SODIUM-DEPENDENT AND CALCIUM-DEPENDENT STEPS IN THE MECHANISM OF NEONATAL RAT CARDIAC MYOCYTE KILLING BY IONOPHORES .2. THE CALCIUM-CARRYING IONOPHORE, A23187

Several lines of evidence indicate a role for elevated intracellular Ca2+ in mechanisms of cell killing induced by a wide variety of agents. Cardiac myocytes are susceptible to killing under various conditions, including ischemia and exposure to monensin. In order to delineate the Ca2+-dependent cell killing mechanism(s) to which cardiac myocytes are susceptible, we have investigated the mechanism by which they are killed by Ca2+ plus the divalent cation ionophore A23187. Evidence has been obtained for two Ca2+-mediated injury steps followed by a Na+-mediated step leading to cell death detected as membrane permeabilization to trypan blue dye. The first Ca2+-mediated step requires the presence of A23187 and low extracellular Ca2+ concentrations (1-100 μm) and is inhibited by Mn2+ and Ni2+ ions.

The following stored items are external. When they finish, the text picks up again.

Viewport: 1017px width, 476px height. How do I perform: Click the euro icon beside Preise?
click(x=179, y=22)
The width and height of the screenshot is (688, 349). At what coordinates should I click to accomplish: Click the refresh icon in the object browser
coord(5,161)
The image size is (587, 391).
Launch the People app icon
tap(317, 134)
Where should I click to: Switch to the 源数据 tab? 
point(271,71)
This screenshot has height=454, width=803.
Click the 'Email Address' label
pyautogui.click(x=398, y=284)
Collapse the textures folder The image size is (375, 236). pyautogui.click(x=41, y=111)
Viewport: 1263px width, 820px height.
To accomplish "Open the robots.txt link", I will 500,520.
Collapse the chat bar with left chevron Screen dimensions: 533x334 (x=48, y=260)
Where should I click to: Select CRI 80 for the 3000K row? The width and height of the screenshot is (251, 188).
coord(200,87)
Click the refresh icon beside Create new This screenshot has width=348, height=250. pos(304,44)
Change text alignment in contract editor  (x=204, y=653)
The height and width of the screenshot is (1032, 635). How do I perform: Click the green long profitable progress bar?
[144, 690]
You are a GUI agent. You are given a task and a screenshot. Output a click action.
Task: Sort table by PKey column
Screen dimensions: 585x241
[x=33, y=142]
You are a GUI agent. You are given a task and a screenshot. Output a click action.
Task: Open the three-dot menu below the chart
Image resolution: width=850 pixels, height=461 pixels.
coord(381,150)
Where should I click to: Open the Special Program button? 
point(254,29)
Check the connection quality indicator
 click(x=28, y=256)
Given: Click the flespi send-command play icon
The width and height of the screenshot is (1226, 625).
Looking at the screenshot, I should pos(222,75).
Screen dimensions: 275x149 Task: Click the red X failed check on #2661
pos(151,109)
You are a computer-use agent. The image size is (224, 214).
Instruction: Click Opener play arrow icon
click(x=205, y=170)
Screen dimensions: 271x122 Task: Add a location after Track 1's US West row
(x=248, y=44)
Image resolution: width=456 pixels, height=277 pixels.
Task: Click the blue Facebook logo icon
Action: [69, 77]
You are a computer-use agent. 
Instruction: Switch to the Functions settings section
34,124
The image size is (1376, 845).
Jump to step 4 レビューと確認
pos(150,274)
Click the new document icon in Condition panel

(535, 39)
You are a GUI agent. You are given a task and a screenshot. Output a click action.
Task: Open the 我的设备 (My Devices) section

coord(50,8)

The second Ca2+-dependent step requires extracellular Ca2+ concentrations in approximately the physiological range (>1 mm), is not dependent on ionophore, and is not inhibited by Mn2+. Arachidonic acid release occurs during both Ca2+-mediated steps, but mostly during the second step. The second injury step is characterized by visible cell swelling and release of lactate dehydrogenase enzyme activity. The Na+-dependent step requires extracellular Na+ equal to or greater than half the physiological concentration (i.e., ≥75 mm). Li+, which has a smaller ionic radius than Na+, can partially substitute for it in the Na+-dependent step, whereas K+, Cs+, Rb+, and NH4+ (which have larger ionic radii) cannot. © 1992.